My kids and I (ahem...students) studied a Tupac poem back in November called, "The Rose that Grew from Concrete." I was thrilled when, after only slight provoking, the students understood the symbolism of the rose being Tupac the artist, and the concrete as his tumultuous childhood and past. I was even more thrilled when my students remembered this poem, and it's overall meaning, last week when I had them connect that poem to the book I read a passage out of called Before Tupac and D Foster (I can't find the underline button, so please forgive the book title not being underlined). If there is one common theme that brings students together, it's struggle, and from that common theme I hope they see another: redemption.

One of my students, we can call her I, has lived apart from her parents (who are in Mexico) for almost two years now. She came here to learn English, and so she has, and over the two years, and the divine pleasure of teaching this young girl, I have watched an impossibly emotional situation filled with loneliness and linguistic isolation turn into one that is triumphant. She did not hop a bus home after an entire school day throwing a foreign language at her, or crying at home over homework she couldn't understand and birthdays come and gone in Mexico she'd missed. She stayed, and rose above, and now I has a confidence that two years ago seemed light years away. (And of course this student, I, has had some less adorable teenage moments, especially with eye rolls that need no translation at all, for they are a worldwide F*#$ you, but hey, she is thirteen after all, and I can be a bit pushy.)

Last week, I watched as she laughed at a joke the AP told her (in English), the same AP whose mere presence and voice once made her scurry behind me, almost pulling my dress down to hide beneath it, like a little toddler.

The beauty of redemption is that there is always a chance to change and be better. Let's look at Stanley Tookie Willims III, who was born and raised in SouthCentral LA. He was the co-founder of one of the most infamous gangs of all time, the Crips. After being convicted of murder four times, he finally begain to seek redemption. While in jail, Williams wrote numerous anti-gang books and pieces of literature geared for kids and repeatedly admitted to making bad choices in his past. Now, does his story end well? Unfortunately, not as well as we'd like. Arnold Shwartzanegger did not let the obvious 'change of heart' of Williams affect what was imminent, his execution. Now, don't be angry with me for not giving you a happy ending (truly, I apologize!) because Williams did get his redemption, in my opinion. He forced the connotations from his name to be switched from one of the worst proponents of violence and gang authority to one that now helps teach kids the bloody reality of such a lifestyle. He gained the atonement, if not from his state, at least from himself. He was part of one of the most important processes of the human spirit: transformation.

Let's just say, I may or may not have just ordered his book for some of my more gang-interested 7th grade boys......

So why is it that we want to rise from something? Why not stay down, low to the floor, and look at that concrete and think, well, at least it doesn't get dirt under my nails....
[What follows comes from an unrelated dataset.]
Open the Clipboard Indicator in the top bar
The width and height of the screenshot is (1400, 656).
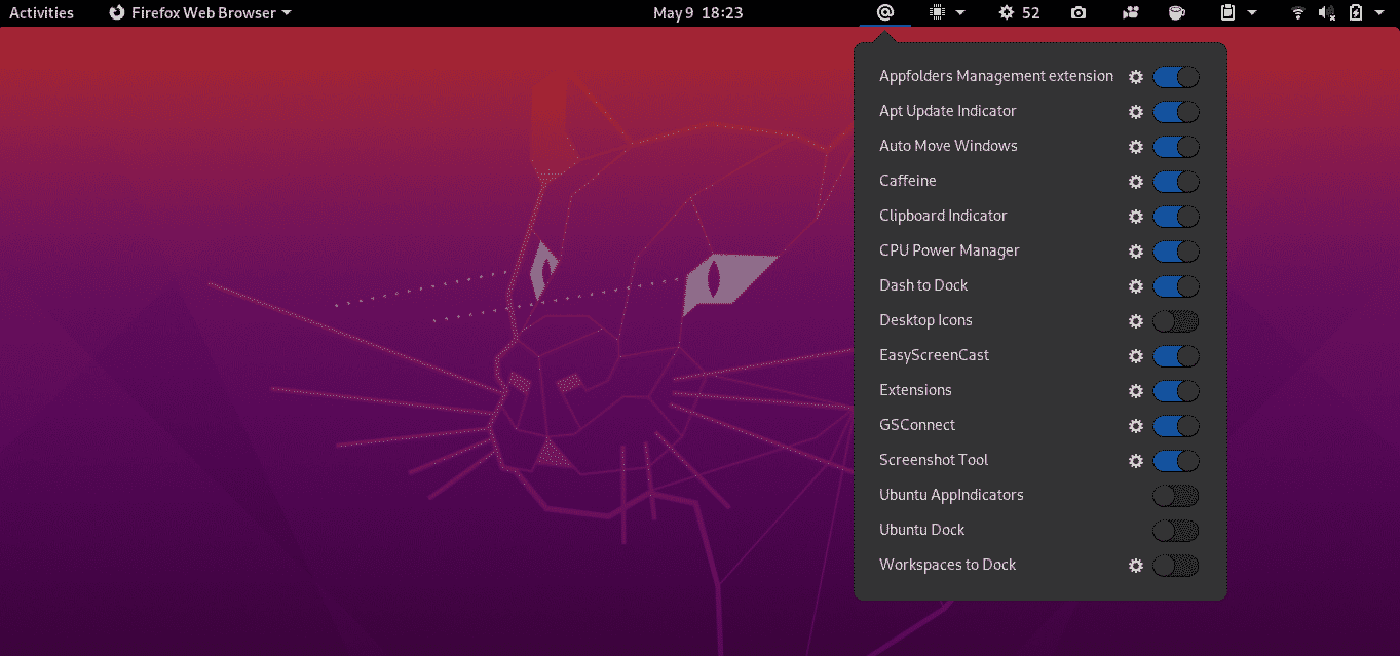1230,13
I don't think there is an actual answer to this. I think it should, and will, remain one of the must delicious secrets of humankind (second only to the hiccups). Why is it that most of us have an internal arrow trying desperately to point north, toward Heaven or whatever place of sanctuary and self-actualization we can think of? I want to believe it is more than indoctrination from a society that tells us what is good or what is right, because my little nephew, who doesn't grasp the English language yet, knows that being hugged is good, and that laughter is divine, without being told that by society.

And again, to regress to my obsession with non-verbal communication, I will tell you the brief story of last Thursday......
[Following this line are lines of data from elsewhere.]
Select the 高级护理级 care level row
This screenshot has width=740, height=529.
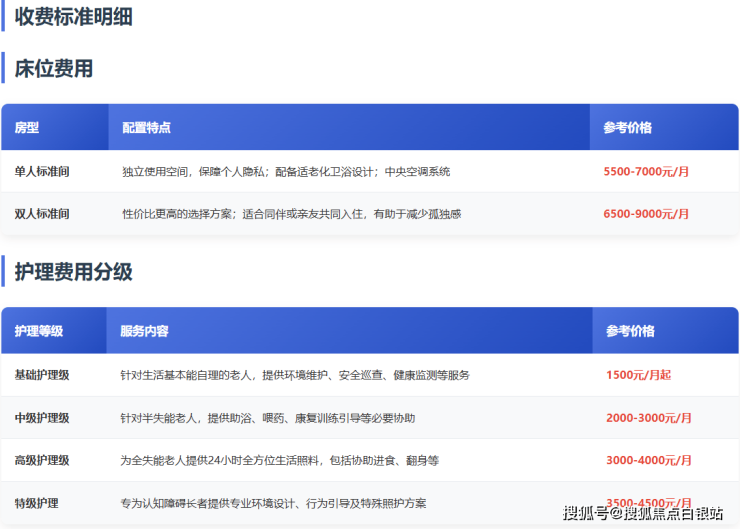pyautogui.click(x=42, y=461)
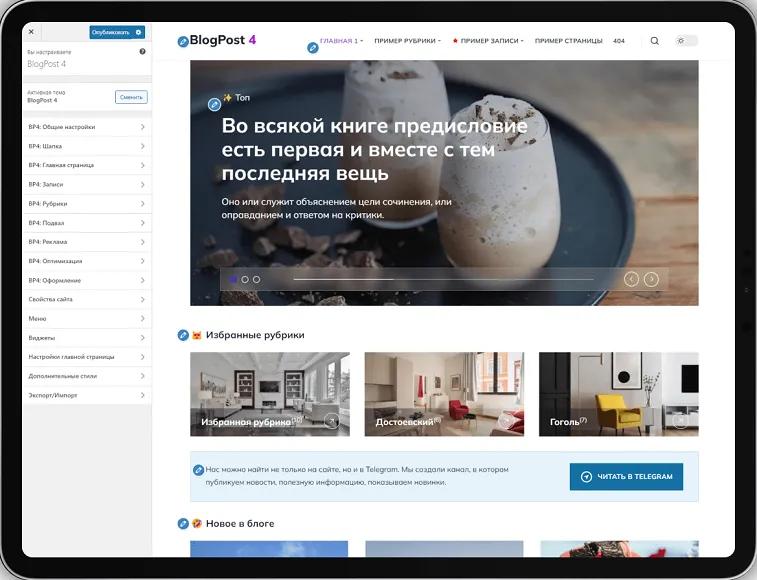Open the 'Достоевский' category thumbnail
Screen dimensions: 757x580
tap(443, 394)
I had taken three of my ESL girls to see the Hunger Games, one of which was I, (mentioned earlier) who read the book in Spanish (since her reading level is at about 2nd grade). Well, when I's grandmother came to pick her up, she insisted on getting out of her car. I watched as she slowly walked toward me, her face carved upon by years of life and laughter, and she came right up to me, tears in her eyes, and hugged me tightly. Not one of those gentle hugs, but a hug that says, I want to hold you and tell you something with my grip, because this is what it means to not let go. While there were brief words exchanged in Spanish, we were both silent while she held my face with her small wrinkled hands, both of our eyes on the verge of flooding. She reminded that loving and sharing and believing are the signposts that guide us, that make us want to be better, and that this process never should stop, even when you are 78 and raising teenagers. I know that whoever hammered those relentless signposts within me is responsible for everything I have tried to do and be in my life.
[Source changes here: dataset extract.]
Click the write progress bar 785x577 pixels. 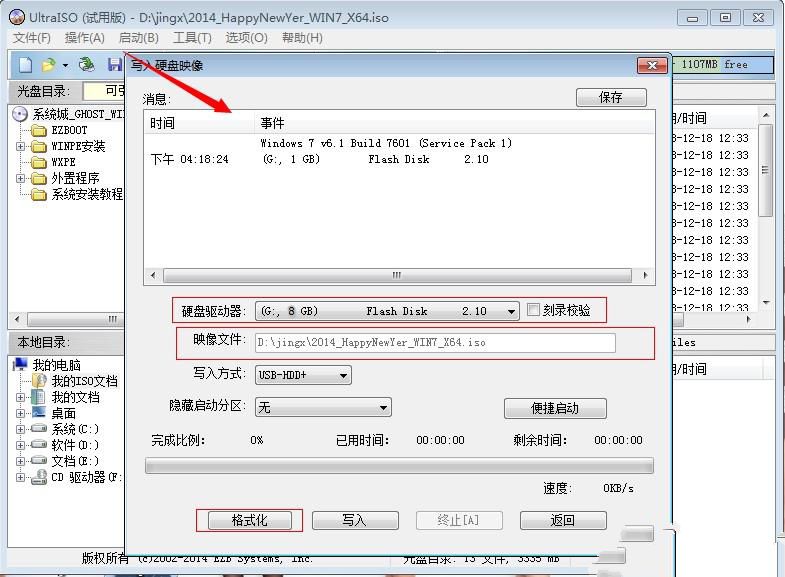tap(399, 466)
Even though the bluebonnets couldn't rise last year, they still lived, even suffocated and shrunken they waited beneath the earth for the next spring, when the rain would come, because it always does, and then they resurrected, more beautiful and plentiful than ever. I suppose we should all hope to reach such profound redemptive beauty. After all, it's Spring guys, and all that poetic crap is a cliche around this time of year for a reason....because those flowers can teach us something after all.

Thursday, March 15, 2012

Music, while it speaks for you: SXSW Part One




Here I am, hosting what just may be the most gifted, beautifully talented female band on this tumultuous planet. There are clothes all over the room, food scattered around the house, and more towels that have been flopped on doors than I've ever seen before, but let me tell you, when your house is full of love, you don't try and poison such things with, "Did someone take my boots?"

I guess what I like most is seeing these people, who somehow have traveled thousands of miles and yet to me, have just appeared simply upon my doorstep, who are from another life of mine. They fumbled out of J's van at around 2:30 am with striped faces bent from sleep and endless reusable water bottles but they were, to me, the vestiges of home, that have been carefully plucked and placed on my doorstep like fresh, boisterous flowers. Last night, those flowers sang, unabashed and overflowing with sisterly silliness in a way that makes people want to just ask, "How have you created such a family?"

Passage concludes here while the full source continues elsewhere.